This article gives an overview of liberalism in Belgium. Liberalism was a dominant force since the Belgian independence from the Netherlands. It is limited to liberal parties with substantial support, mainly proved by having had a representation in parliament. The sign ⇒ denotes another party in that scheme. For inclusion in this scheme it is not necessary that parties labeled themselves as a liberal party.

History
Since 1972 the traditional liberal current is divided in parties for each language. In Flanders the liberal Flemish Liberals and Democrats (Vlaamse Liberalen en Democraten, member LI, ELDR), comprising both market and left of center liberals, is one of the dominant parties. Smaller liberal parties are Spirit, allied with the social democrats, and Vivant, allied to the VLD. In the French-speaking part of the country the nowadays center liberal Reformist Movement (Mouvement Réformateur, member LI, ELDR) is one of the major parties.  Affiliated with this party is the German-speaking Party for Freedom and Progress (Partei für Freiheit und Fortschritt).

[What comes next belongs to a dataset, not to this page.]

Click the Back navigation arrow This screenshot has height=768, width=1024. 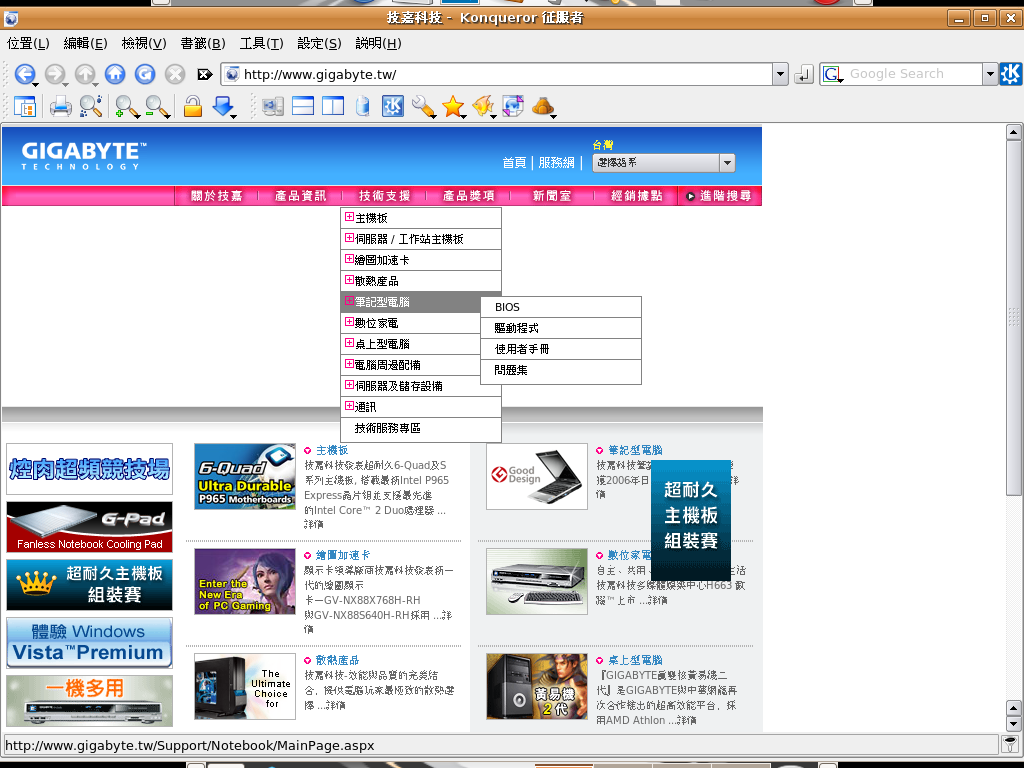(24, 74)
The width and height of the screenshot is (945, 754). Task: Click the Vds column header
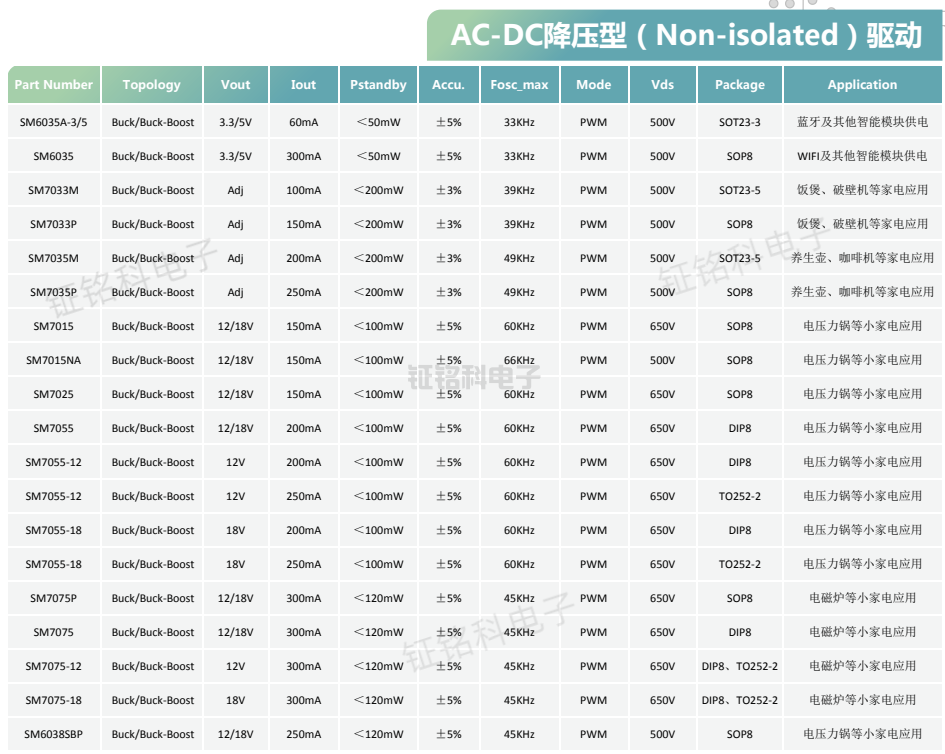pyautogui.click(x=662, y=85)
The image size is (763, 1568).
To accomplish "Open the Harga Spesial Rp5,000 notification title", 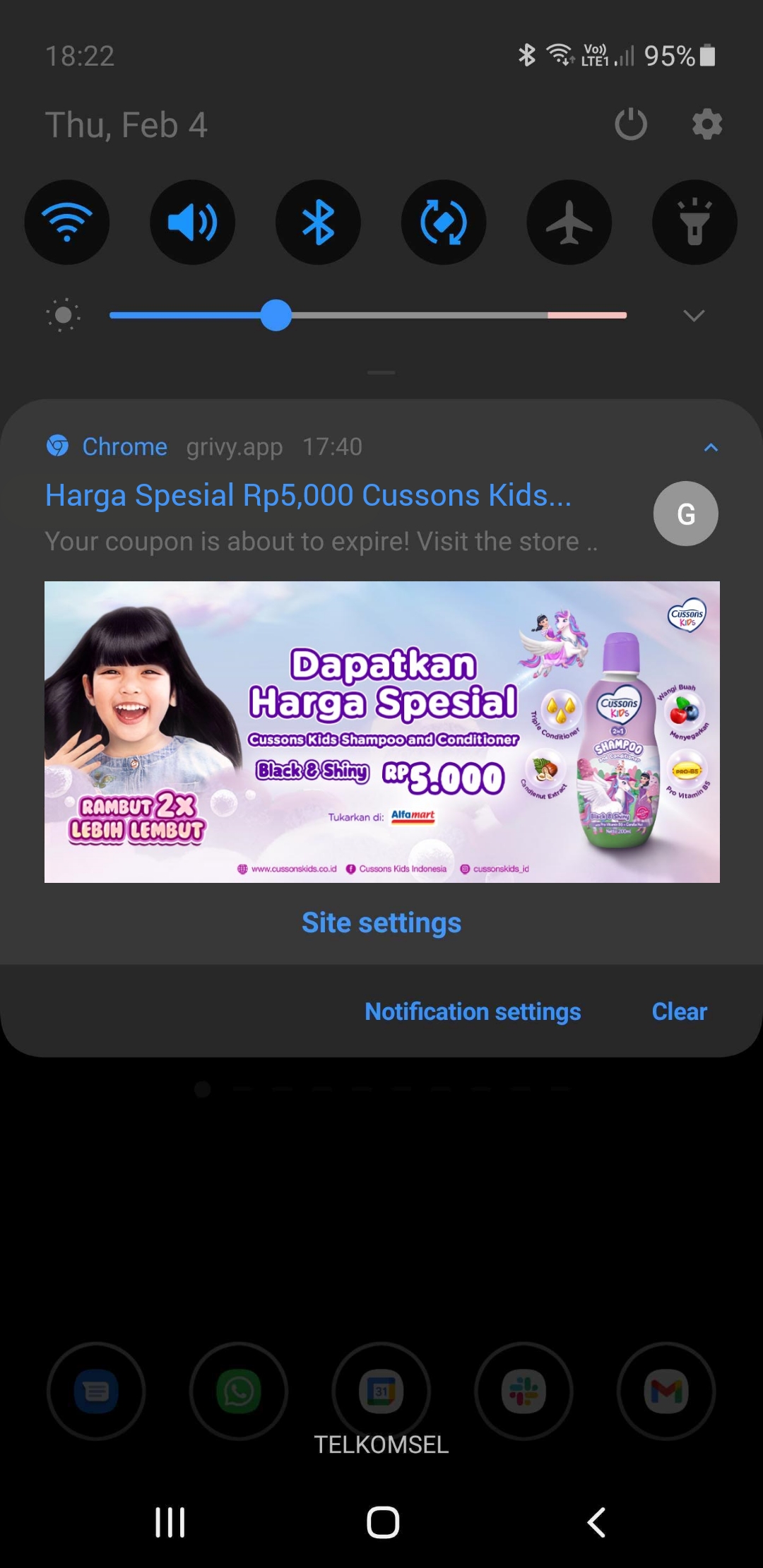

Liberal Party/Party for Freedom and Progress 
1846: Liberals formed the Liberal Party (Parti Libéral)
1887: A radical faction seceded as the ⇒ Progressive Party
1900: The ⇒ Progressive Party rejoined the party
The party name gradually included the Dutch version Liberale Partij (LP/PL)
1961: The LP/PL is reorganised into Party for Freedom and Progress (Partij voor Vrijheid en Vooruitgang/Parti pour la Liberté et le Progrès) (PVV/PLP)
1972: The PVV/PLP fell apart in three parties with the same name in the three state languages (French, Dutch and German)

Progressive Party 
1887: A radical faction of the ⇒ Liberal Party formed the Progressive Party (Parti Progressiste)
1900: The PP merged into the ⇒ Liberal Party

(Flemish) Party for Freedom and Progress/Flemish Liberals and Democrats 
1972: The Flemish section of the ⇒ PVV/PLP formed the Party for Freedom and Progress (Partij voor Vrijheid en Vooruitgang)
1992: The PVV is reorganised into the present-day Flemish Liberals and Democrats (Vlaamse Liberalen en Democraten or VLD)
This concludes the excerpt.